Il dénonce la Convention européenne des droits de l'Homme. Il dénonce la Cour européenne qui a maintes et maintes fois condamné la Russie, notamment pour un certain nombre d'exactions commises par l'armée russe en Tchétchénie et d'atteintes aux libertés de la presse et de réunion. Un arrêt du Conseil constitutionnel de Moscou a décidé de ne plus exécuter les décisions de la Cour européenne des droits de l'Homme de Strasbourg lorsque celles-ci sont contraires à la loi russe. Enfin, la Douma a voté en juillet dernier une loi qui confirme cette décision du Conseil constitutionnel russe. À partir du moment où la Russie prend ce type de décision, on peut dire qu'elle a quitté la Convention européenne des droits de l'Homme.

Il y a également l'exemple de la Turquie, autre État très important, membre du Conseil de l'Europe, signataire de la Convention européenne des droits de l'Homme, qui de facto s'est mise en dehors de cette convention.

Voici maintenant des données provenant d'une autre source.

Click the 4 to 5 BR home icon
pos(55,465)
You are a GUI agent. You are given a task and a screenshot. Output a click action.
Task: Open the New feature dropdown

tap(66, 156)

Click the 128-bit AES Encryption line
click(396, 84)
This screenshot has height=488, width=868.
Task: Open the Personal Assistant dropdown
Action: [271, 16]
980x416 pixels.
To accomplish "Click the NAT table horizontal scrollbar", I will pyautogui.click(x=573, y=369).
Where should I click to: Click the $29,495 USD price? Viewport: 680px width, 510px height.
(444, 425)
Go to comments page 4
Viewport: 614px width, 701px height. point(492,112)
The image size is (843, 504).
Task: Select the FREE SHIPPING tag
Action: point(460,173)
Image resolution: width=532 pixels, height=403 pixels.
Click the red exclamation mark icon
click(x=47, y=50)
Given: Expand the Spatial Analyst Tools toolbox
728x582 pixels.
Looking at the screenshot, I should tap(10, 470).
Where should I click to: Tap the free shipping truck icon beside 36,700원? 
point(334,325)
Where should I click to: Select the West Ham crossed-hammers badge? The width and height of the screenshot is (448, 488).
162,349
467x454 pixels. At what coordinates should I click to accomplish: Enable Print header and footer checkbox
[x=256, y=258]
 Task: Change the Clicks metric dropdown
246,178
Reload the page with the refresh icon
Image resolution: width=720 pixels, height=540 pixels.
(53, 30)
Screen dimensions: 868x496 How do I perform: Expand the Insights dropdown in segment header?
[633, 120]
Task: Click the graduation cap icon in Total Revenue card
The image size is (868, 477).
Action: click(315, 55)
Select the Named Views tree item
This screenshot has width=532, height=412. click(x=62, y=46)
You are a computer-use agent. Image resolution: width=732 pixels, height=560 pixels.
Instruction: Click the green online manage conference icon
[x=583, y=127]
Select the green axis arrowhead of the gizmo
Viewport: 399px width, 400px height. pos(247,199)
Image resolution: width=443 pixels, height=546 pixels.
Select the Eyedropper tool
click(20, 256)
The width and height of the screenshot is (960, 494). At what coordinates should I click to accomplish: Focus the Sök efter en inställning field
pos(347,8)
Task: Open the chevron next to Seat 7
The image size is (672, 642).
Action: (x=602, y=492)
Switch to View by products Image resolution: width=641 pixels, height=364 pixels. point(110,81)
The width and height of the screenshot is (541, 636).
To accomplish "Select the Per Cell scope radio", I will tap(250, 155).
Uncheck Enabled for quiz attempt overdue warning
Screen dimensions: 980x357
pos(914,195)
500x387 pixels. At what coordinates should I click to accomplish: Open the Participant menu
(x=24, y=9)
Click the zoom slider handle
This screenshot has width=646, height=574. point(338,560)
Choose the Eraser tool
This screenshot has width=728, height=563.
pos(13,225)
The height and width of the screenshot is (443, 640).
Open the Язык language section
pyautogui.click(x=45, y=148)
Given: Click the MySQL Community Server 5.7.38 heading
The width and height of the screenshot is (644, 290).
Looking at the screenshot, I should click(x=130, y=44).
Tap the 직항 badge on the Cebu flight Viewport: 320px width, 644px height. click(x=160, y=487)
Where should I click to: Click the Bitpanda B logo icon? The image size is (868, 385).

Heureusement, la CEDH est encore là pour empêcher le rétablissement de la peine de mort dans ce pays. N'oublions pas cet excellent tacticien, ce brillant stratège, que fut David Cameron, auteur du référendum sur le Brexit, alors qu'il était personnellement contre cette idée. Depuis le vote, le peuple britannique est divisé comme jamais il ne l'a été dans toute son Histoire. David Cameron pensait, lui aussi, qu'il fallait sortir le Royaume-Uni de la CEDH. Theresa May n'a pas totalement repris cette position. Néanmoins, elle pense déjà qu'il faut exempter les militaires britanniques du respect de la CEDH, avec la volonté de rapatrier sur les juridictions nationales ce qui était de la compétence de la Cour de Strasbourg.

Nous avons également un pays très démocratique comme la Pologne avec sa réforme du tribunal constitutionnel qui a été promulguée le 30 juillet 2016, malgré toutes les recommandations de l'Union européenne, tribunal qui n'est pas indépendant et contraire à l'État de droit. Heureusement, l'opposition polonaise fait entendre sa voix. Les manifestations se succèdent et les démocrates polonais n'entendent pas se laisser faire.

Les barbelés à la frontière entre la Hongrie et la Slovénie sont eux aussi contraires aux accords de Schengen, la Hongrie qui souhaite également rétablir la peine de mort. Et il y a beaucoup d'autres exemples. Actuellement, la montée des populismes est telle en Europe que ce qui est au cœur de notre ordre juridique est directement menacé.